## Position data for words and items
★ ★ ★ ★

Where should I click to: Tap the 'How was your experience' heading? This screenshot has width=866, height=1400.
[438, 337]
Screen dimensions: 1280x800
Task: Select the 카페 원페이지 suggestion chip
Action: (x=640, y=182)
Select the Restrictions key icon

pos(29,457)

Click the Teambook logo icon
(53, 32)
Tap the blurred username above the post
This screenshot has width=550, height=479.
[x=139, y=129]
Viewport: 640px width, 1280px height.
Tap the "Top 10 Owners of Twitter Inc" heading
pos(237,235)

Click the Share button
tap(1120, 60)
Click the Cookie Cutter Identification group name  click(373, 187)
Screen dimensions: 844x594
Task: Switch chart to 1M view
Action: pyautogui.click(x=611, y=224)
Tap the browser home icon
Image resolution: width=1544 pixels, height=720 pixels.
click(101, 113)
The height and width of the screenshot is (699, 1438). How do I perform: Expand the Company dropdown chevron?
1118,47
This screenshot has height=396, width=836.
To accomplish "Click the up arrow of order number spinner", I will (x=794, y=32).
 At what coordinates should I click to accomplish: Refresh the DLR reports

★ ★ ★ ★

Copy every one of the rows above without changing anything.

Where should I click to: Tap the 'How was your experience' heading? This screenshot has width=866, height=1400.
[438, 337]
Screen dimensions: 1280x800
Task: Select the 카페 원페이지 suggestion chip
Action: (x=640, y=182)
Select the Restrictions key icon

pos(29,457)

Click the Teambook logo icon
(53, 32)
Tap the blurred username above the post
This screenshot has width=550, height=479.
[x=139, y=129]
Viewport: 640px width, 1280px height.
Tap the "Top 10 Owners of Twitter Inc" heading
pos(237,235)

Click the Share button
tap(1120, 60)
Click the Cookie Cutter Identification group name  click(373, 187)
Screen dimensions: 844x594
Task: Switch chart to 1M view
Action: pyautogui.click(x=611, y=224)
Tap the browser home icon
Image resolution: width=1544 pixels, height=720 pixels.
click(101, 113)
The height and width of the screenshot is (699, 1438). How do I perform: Expand the Company dropdown chevron?
1118,47
This screenshot has height=396, width=836.
To accomplish "Click the up arrow of order number spinner", I will (x=794, y=32).
 At what coordinates should I click to accomplish: Refresh the DLR reports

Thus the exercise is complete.